Log Settings

Security devices maintain three types of system logs: Event, Self, and Asset Recovery logs. For system events, each event is assigned a level of severity. You can configure your NetScreen device to send messages to specific destinations to communicate events of a certain level of severity. On the Log Settings page, select the severity levels of the  messages you want to log and where you want those messages sent.

ScreenOS provides a self log to monitor and record all packets terminated at the security device. When you enable the self log, and the traffic is targeted to the device and the action is to deny it, the traffic is logged as self log. Similar to the traffic log, the self log displays the date, time, source address/port, destination address/port, duration, and service for each dropped packet terminating at the security device. Self log entries typically have a source zone of Null and a destination zone of “self.”

To activate the self log, enable the Log Packets Terminated to Self option.

The Severity Levels

Emergency: Identifies critical attacks such as SYN attacks, Tear Drop attacks, and Ping of Death attacks. For more information on these types of attacks, see Screen Options.

Alert: Identifies problems such as multiple user authentication failures and other attacks not included in the emergency category.

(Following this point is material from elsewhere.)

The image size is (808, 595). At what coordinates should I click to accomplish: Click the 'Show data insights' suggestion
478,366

For more information on various types of attacks, see Screen Options.

Critical: Identifies events such as URL blocks, traffic alarms, high availability (HA) status changes, and global communications.

Error: Identifies events such as admin name and password changes.

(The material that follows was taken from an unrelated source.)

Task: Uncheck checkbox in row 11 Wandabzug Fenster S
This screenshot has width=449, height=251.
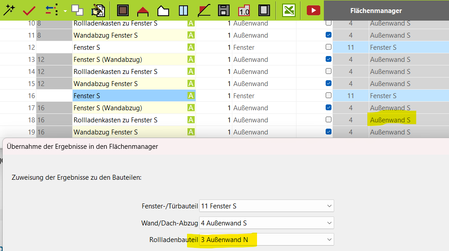Action: (328, 35)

Warning: Identifies events such as administrators logging on and off, failures to log on and log off, and user authentication failures, successes, and timeouts.

Notification: Identifies events such as link status changes, load balancing server status changes, and traffic logs.

Information: Identifies all other events not specified in other categories.

Debugging: Identifies events that relate to debugging a device.

The Destinations

Console: Sends messages to any application you are using when managing the NetScreen device through the console port.

Internal: Get the messages through the Command Line Interface (using the "get log" commands), or through the WebUI (by going to "Reports > System").

Email: Sends the messages via email.  For more information, see Email Reports Settings.

SNMP: Sends the messages to the Simple Network Management Protocol (SNMP) agent for your NetScreen device. For more information, see SNMP Report Settings.

Syslog: Sends the messages to the Syslog facility. For more information, see Syslog Report Settings.

WebTrends: Sends the messages to a WebTrends server. For more information, see WebTrends Report Settings.

NSM: Sends the messages to the NetScreen Security Manager. For more information, see NetScreen Security Manager.

CompactFlash (PCMCIA): Sends the messages to the compact flash media.

To Select Settings

  1. Select the check box common to the severity level and the destination that you want. One by one, select all the check boxes you require.

or

You can select All Above in a given column to instantly select all the check boxes in that column.

or

You can click Check All to instantly select all the check boxes on the page. Clicking Clear All instantly clears all the check boxes on the page.

  1. Click Apply to save your settings.